Cet exemple d’enfans enfermés à la tour de Constance n’est pas le seul ; Marie Beraud le fut à l’âge de quatre ans, quoique privée de la vue, en 1723. Sa captivité dura quarante-quatre ans. Le jour de la délivrance approchait. Le prince de Beauvau avait été appelé au commandement du Languedoc. À peine arrivé à Montpellier, il voulut visiter la tour de Constance, C’était le 11 janvier 1767. Le chevalier de Boufflers, son aide-de-camp, l’accompagnait ; il nous a laissé le récit de cette visite, et je croirais faire tort au lecteur, si je le privais de cette page [39].
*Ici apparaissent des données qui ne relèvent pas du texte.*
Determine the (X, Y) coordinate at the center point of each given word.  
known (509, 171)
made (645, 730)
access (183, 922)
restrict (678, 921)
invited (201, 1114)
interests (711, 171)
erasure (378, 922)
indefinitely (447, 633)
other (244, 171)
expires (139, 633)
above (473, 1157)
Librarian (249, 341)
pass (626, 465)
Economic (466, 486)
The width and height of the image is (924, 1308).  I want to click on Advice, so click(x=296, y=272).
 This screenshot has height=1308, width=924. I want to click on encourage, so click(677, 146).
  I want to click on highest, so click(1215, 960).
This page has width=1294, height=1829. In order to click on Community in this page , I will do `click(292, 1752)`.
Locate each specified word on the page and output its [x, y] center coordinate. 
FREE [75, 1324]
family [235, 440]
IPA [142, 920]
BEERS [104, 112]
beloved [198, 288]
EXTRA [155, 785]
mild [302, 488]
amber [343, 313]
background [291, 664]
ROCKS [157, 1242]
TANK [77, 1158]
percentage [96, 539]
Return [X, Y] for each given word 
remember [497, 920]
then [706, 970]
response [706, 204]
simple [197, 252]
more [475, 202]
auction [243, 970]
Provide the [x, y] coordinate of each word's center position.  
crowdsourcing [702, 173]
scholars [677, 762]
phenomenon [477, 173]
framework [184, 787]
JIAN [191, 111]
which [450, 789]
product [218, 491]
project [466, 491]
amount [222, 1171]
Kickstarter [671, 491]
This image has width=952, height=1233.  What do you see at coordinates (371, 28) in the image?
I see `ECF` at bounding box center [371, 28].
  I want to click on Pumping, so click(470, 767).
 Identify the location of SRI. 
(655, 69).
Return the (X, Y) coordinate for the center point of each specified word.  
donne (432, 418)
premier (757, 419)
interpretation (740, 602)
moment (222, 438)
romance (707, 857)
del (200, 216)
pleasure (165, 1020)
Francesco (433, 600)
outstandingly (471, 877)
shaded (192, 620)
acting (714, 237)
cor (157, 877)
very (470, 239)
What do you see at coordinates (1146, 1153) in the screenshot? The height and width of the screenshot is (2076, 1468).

« Nous entrons dans Aigues-Mortes, et nous allons descendre de cheval au pied de la tour de Constance. Nous trouvons à l’entrée un concierge empressé qui, après nous avoir conduits par des escaliers obscurs et tortueux, nous ouvre à grand bruit une effroyable porte sur laquelle on croyait lire l’inscription du Dante. Les couleurs me manquent pour peindre l’horreur d’un spectacle auquel nos yeux étaient si peu habitués, tableau hideux et touchant à la fois, où le dégoût ajoutait encore à l’intérêt. Nous voyons une grande salle ronde privée d’air et de jour. Quatorze femmes [40] y languissaient dans la misère, l’infection et les larmes. Le commandant eut peine à contenir son émotion, et pour la première fois sans doute ces infortunées aperçurent la compassion sur un visage humain. Je les vois encore à cette apparition subite tomber toutes à la fois à ses pieds, les inonder de pleurs, essayer des paroles, ne trouver que des sanglots, puis, enhardies par nos consolations, raconter toutes ensemble leurs communes douleurs ! Hélas ! tout leur crime était d’avoir été élevées dans la même religion que Henri IV. La plus jeune de ces martyres était âgée de plus de quarante-cinq ans ; elle en avait huit lorsqu’on l’avait arrêtée [41] allant au prêche avec sa mère, et la punition durait encore ! — Vous êtes libres, leur dit d’une voix forte, mais altérée, celui à qui dans un pareil moment j’étais fier d’appartenir ; mais, comme la plupart d’entre elles étaient sans ressources, sans expérience, sans famille peut-être, et que ces pauvres captives, étonnées de la liberté comme des yeux opérés de la cataracte pouvaient l’être du jour, craignaient d’être exposées à un autre genre d’infortune, leur libérateur, ému d’une nouvelle compassion, fit sur-le-champ pourvoir à leurs besoins.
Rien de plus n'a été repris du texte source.